City may sell West Lawrence tract

Don’t look for a seven-acre tract that the city already owns in West Lawrence to be a leading contender for the headquarters.

Corliss said that land, near the southeast corner of the future interchange of the South Lawrence Trafficway and Bob Billings Parkway, will be studied, but is unlikely to meet the criteria.

“It really is not large enough and it is not centrally located,” Corliss said.

The city has owned the property since the 1990s, when it decided to purchase vacant ground to get ahead of the city’s westward growth. Possible uses mentioned at the time were for a police substation, a fire station or maybe a small park.

Corliss said he is likely to ask commissioners to consider selling the property in the future.

“Once that interchange is completed, the property will be at its highest value,” Corliss said.

Corliss said commissioners always could decide to keep the property for future uses, but he said he does not see any recommended city use for the property in the immediate future.

City Commissioner Terry Riordan said that sounds good to him.

“I think the sooner the better,” Riordan said. “I think by moving ahead with the site process, it would be a visible sign that we really mean what we say about the Police Department’s needs.”

The department currently has a large portion of its force split between two facilities — the joint city-county Judicial and Law Enforcement Center at 11th and Massachusetts and the Investigations & Training Center near Bob Billings and Wakarusa Drive. The department also has several other smaller facilities, such as a parking control office and an evidence storage building, scattered throughout town.

Commissioners have had budget discussions about building a new headquarters, but the potential price of the project has made a politically palatable funding plan difficult to find. Last year staff members estimated it would require anywhere from a 0.25 percent to a 0.35 percent sales tax to fund a new $24 million police headquarters facility and additional staffing. City officials at other times have studied various property tax increase plans to fund a facility.

Corliss said finding a site before agreeing to a funding plan for the entire facility may be helpful because a specific site will help the city further refine costs.

He said the city ideally will be looking for a site from 10 to 13 acres in size.

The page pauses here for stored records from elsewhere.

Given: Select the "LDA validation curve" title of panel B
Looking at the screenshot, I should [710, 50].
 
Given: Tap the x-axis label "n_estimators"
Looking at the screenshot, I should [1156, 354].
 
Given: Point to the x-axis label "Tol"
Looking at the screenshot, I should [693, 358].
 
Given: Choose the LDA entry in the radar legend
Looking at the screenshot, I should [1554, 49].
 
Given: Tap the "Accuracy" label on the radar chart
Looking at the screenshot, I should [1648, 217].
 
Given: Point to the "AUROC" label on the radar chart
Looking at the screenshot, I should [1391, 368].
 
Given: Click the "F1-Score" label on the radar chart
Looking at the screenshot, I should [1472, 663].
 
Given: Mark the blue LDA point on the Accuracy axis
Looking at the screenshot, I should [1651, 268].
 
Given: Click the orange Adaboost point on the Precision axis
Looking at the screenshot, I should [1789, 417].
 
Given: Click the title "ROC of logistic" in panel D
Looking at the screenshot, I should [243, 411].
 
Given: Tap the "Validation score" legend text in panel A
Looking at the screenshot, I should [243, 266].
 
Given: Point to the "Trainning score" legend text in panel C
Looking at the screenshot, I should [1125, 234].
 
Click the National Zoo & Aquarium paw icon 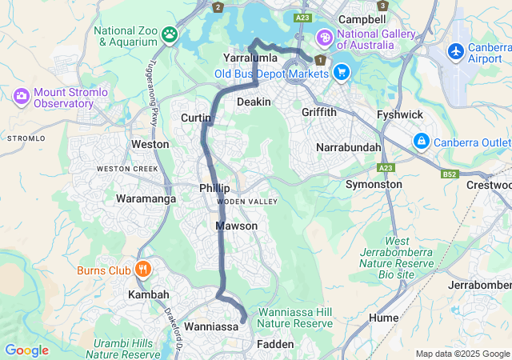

“We want to have adequate parking, adequate storage and some ability to grow,” Corliss said. “You obviously could grow a building up, but sometimes it is less expensive to grow on a site that has more acreage.”

Corliss said other factors to consider will be a central location that has easy access to key facilities such as the county jail, district and municipal courts and City Hall.

Both Corliss and Riordan said they would like to have more conversations with Douglas County about a joint facility that could house both the police and sheriff’s departments. But both also conceded the logistics of such a center may be difficult. Douglas County Sheriff Ken McGovern previously has said he would be concerned about moving his department’s offices away from the Judicial and Law Enforcement Center because the Sheriff’s Department is responsible for providing court security.

Whether the existing judicial center grounds and parking lot could be redeveloped to accommodate a larger joint facility is questionable, Riordan said.

“I think it would be ideal to have more communication with the county,” Riordan said. “But it may be a very tricky thing to combine the two. If we can do it, great, but if we can’t, we still need to move ahead to address our Police Department’s needs.”